## Textauszug

Die Folgen der Wirklichkeit von Selbstbewusstsein, für die Wiesing argumentiert, die auch als „gleichursprüngliche Korrelationsapriori“ bezeichnet werden, sind: 1. Die eigene Existenz: Weil es das Selbstbewusstsein gibt, gibt es auch denjenigen, der selbstbewusst ist. Dieses Ich bezeichnet Wiesing als „Mich“, da es sich um eine erlebbare Folge und nicht um eine logisch notwendige Bedingung von Selbstbewusstsein handelt.
2. Ein Daseinsstil: Wer Selbstbewusstsein hat, muss mit einem Stil in der Welt sein und dieser Daseinsstil spielt sich notwendig zwischen den Extremen eines malerischen Mit-der-Welt-verbunden-Seins und eines linearen Von-der-Welt-distanziert-Seins ab.
3. Selbstwertbewusstsein: Wer mit Selbstexistenzbewusstsein in der Welt ist, muss ein Selbstwertbewusstsein haben. Somit zeigt Wiesing einen internen Zusammenhang auf zwischen dem Selbstbewusstsein im Sinne der Philosophie des Geistes und dem Selbstbewusstsein im alltäglichen Sprachgebrauch.

## Aufgabenstellung A
Überarbeiten Sie im Textauszug über Wiesings Begriff des Selbstbewusstseins die Passage von „3. Selbstwertbewusstsein: Wer“ bis „im alltäglichen Sprachgebrauch.“ und geben Sie sie wieder, wobei „alltäglichen“ durch „gewöhnlichen“ ersetzt wird.
## Aufgabenstellung B
Beantworten Sie anhand des Textauszugs über Wiesings Begriff des Selbstbewusstseins folgende Fragen:
(i) Wie bezeichnet Wiesing das Ich, das es gibt, weil es Selbstbewusstsein gibt?
(ii) Zwischen welchen Extremen spielt sich der Daseinsstil notwendig ab?
(iii) Was muss haben, wer mit Selbstexistenzbewusstsein in der Welt ist?
## Aufgabenstellung C
Setzen Sie den Textauszug über die Folgen des Selbstbewusstseins bei Wiesing im Anschluss an seinen letzten Satz fort.

## Quelldaten
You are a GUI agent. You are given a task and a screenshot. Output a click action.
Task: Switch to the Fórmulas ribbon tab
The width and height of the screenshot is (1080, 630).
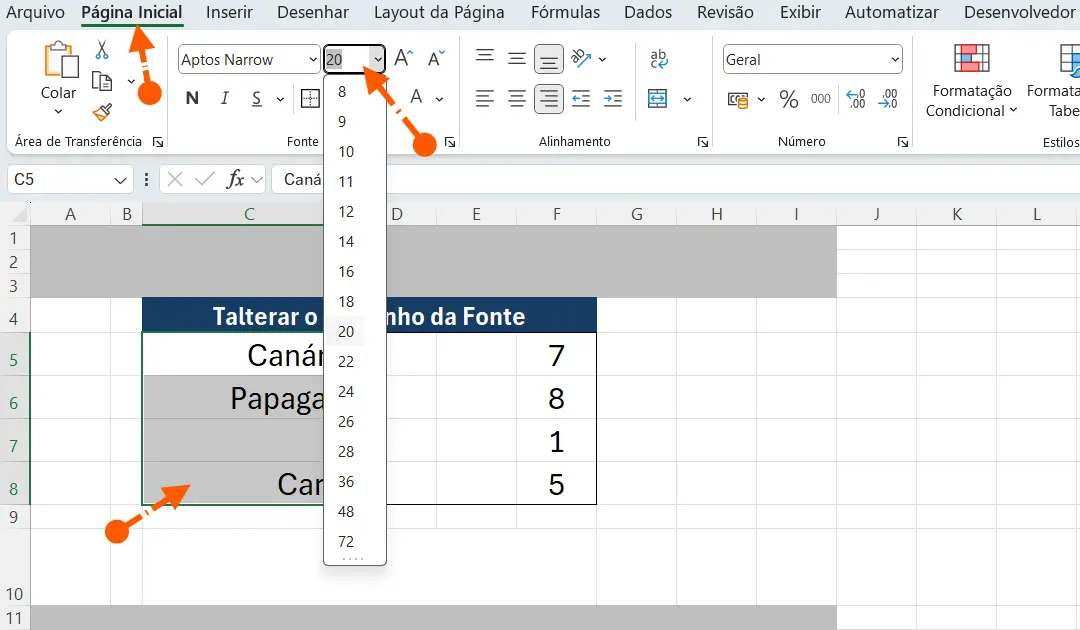[565, 13]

## Endgültige Antwort A
3. Selbstwertbewusstsein: Wer mit Selbstexistenzbewusstsein in der Welt ist, muss ein Selbstwertbewusstsein haben. Somit zeigt Wiesing einen internen Zusammenhang auf zwischen dem Selbstbewusstsein im Sinne der Philosophie des Geistes und dem Selbstbewusstsein im gewöhnlichen Sprachgebrauch.

## Endgültige Antwort B
(i) Als „Mich“.
(ii) Zwischen einem malerischen Mit-der-Welt-verbunden-Sein und einem linearen Von-der-Welt-distanziert-Sein.
(iii) Ein Selbstwertbewusstsein.

## Endgültige Antwort C
Die Parallele zu den kunsthistorischen Kategorien des Linearen und Malerischen wird auch hier aufgezeigt. Das Selbstwertbewusstsein bewegt sich Wiesing zufolge ebenfalls in den Grenzen eines Spektrums, nämlich zwischen Selbsthingabe und Selbstbehauptung.
4. Diese zwei Extreme des Selbstwertbewusstseins entsprechen wiederum zwei Extremen der Selbstsorge und daraus folgend auch zwei extremen Formen des Wohnens, nämlich einem weltinkludierenden und einem weltexkludierenden Wohnen.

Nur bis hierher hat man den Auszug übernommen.